Thanks to incorruptible Senator Bernie Sanders, who describes himself as a democratic socialist, the Federal Reserve has been forced to reveal information regarding loans that it tried hard to keep secret. Here’s what we are finding, according to IPS:
The Fed provided loans to JP Morgan Chase bank to acquire Bear Stears, a failed investment firm; provided loans to keep American International Group (AIG), a multinational insurance corporation, afloat; extended lending commitments to Bank of America and Citigroup; and purchased risky mortgage-backed securities to get them off private banks’ books. Overall, the greatest borrowing was done by a small number of institutions. Over the three years, Citigroup borrowed a total of 2.5 trillion dollars, Morgan Stanley borrowed two trillion; Merryll Lynch, which was acquired by Bank of America, borrowed 1.9 trillion; and Bank of America borrowed 1.3 trillion.

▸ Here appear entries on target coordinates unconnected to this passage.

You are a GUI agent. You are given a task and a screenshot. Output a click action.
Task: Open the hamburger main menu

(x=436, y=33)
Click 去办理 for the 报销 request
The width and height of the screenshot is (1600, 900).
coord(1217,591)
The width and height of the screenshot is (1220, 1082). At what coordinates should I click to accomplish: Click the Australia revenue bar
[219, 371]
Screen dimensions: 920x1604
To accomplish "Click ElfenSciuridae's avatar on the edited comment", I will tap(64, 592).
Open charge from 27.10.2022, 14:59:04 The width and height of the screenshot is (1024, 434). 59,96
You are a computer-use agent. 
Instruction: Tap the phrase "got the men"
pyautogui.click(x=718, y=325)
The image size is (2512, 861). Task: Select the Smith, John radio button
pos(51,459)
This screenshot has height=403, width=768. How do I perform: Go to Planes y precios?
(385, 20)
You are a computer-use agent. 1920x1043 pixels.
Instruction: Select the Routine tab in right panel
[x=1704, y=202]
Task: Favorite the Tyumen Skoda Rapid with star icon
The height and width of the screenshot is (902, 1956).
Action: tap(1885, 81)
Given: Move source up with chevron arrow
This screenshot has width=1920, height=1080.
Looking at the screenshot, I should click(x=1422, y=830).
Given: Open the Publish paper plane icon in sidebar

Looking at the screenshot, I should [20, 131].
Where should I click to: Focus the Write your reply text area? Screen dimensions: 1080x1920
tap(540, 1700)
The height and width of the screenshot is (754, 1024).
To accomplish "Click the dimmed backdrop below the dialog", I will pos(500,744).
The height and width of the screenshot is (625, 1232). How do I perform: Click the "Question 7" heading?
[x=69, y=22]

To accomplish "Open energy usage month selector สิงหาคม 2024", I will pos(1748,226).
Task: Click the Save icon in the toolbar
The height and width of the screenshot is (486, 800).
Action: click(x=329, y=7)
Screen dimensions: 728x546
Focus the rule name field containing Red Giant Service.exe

I’d call it welfare for the too-big-to-fail. Phase One of the bailout was to address a legitimate liquidity crisis. Phase Two went far beyond this, and was kept secret because the public would never have consented to the above actions Here’s how Economist Randall Wray sums up Phase Two:
“But then it turned to phase two, which was to try to resolve problems of insolvency by increasing Uncle Sam’s stake in the banksters’ fiasco. That never should have been done. You close down fraudsters, period. The Fed and FDIC (Federal Deposit Insurance Commission) should have gone into the biggest banks immediately, replaced all top management, and should have started to resolve them,” Wray said.